** What is being asked **
Copy out the line containing "Given: Insert a video embed" and each line after it, through the last one in the material, exactly as written.

** Data provided **
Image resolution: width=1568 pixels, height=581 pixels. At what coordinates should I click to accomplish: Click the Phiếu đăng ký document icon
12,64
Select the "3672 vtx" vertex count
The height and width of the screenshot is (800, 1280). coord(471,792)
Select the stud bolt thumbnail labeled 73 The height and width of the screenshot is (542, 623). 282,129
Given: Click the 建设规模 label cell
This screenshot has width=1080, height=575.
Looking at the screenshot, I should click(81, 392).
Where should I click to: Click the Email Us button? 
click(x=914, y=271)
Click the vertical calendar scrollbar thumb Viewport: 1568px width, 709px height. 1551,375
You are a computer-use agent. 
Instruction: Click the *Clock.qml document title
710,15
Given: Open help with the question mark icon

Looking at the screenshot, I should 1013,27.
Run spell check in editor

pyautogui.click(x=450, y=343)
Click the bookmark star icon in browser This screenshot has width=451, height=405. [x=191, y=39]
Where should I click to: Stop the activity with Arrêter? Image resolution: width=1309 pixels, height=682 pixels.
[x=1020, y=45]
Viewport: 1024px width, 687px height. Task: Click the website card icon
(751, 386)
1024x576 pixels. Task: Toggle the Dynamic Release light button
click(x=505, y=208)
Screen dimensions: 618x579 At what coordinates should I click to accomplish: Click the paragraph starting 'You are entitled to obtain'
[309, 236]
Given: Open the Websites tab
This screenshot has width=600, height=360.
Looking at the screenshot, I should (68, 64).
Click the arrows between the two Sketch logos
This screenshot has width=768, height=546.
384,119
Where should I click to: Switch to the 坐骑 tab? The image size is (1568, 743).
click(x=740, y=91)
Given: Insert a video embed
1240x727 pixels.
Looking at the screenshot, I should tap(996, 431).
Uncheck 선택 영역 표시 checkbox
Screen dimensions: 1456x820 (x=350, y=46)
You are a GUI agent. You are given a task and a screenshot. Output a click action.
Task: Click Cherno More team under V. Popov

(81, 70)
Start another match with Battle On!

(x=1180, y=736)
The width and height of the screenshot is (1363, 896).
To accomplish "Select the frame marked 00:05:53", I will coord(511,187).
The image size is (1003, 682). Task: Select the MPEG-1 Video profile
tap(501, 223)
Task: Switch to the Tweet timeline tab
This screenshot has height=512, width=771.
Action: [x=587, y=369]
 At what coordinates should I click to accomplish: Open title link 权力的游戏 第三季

** Your solution **
Given: Insert a video embed
1240x727 pixels.
Looking at the screenshot, I should tap(996, 431).
Uncheck 선택 영역 표시 checkbox
Screen dimensions: 1456x820 (x=350, y=46)
You are a GUI agent. You are given a task and a screenshot. Output a click action.
Task: Click Cherno More team under V. Popov

(81, 70)
Start another match with Battle On!

(x=1180, y=736)
The width and height of the screenshot is (1363, 896).
To accomplish "Select the frame marked 00:05:53", I will coord(511,187).
The image size is (1003, 682). Task: Select the MPEG-1 Video profile
tap(501, 223)
Task: Switch to the Tweet timeline tab
This screenshot has height=512, width=771.
Action: [x=587, y=369]
 At what coordinates should I click to accomplish: Open title link 权力的游戏 第三季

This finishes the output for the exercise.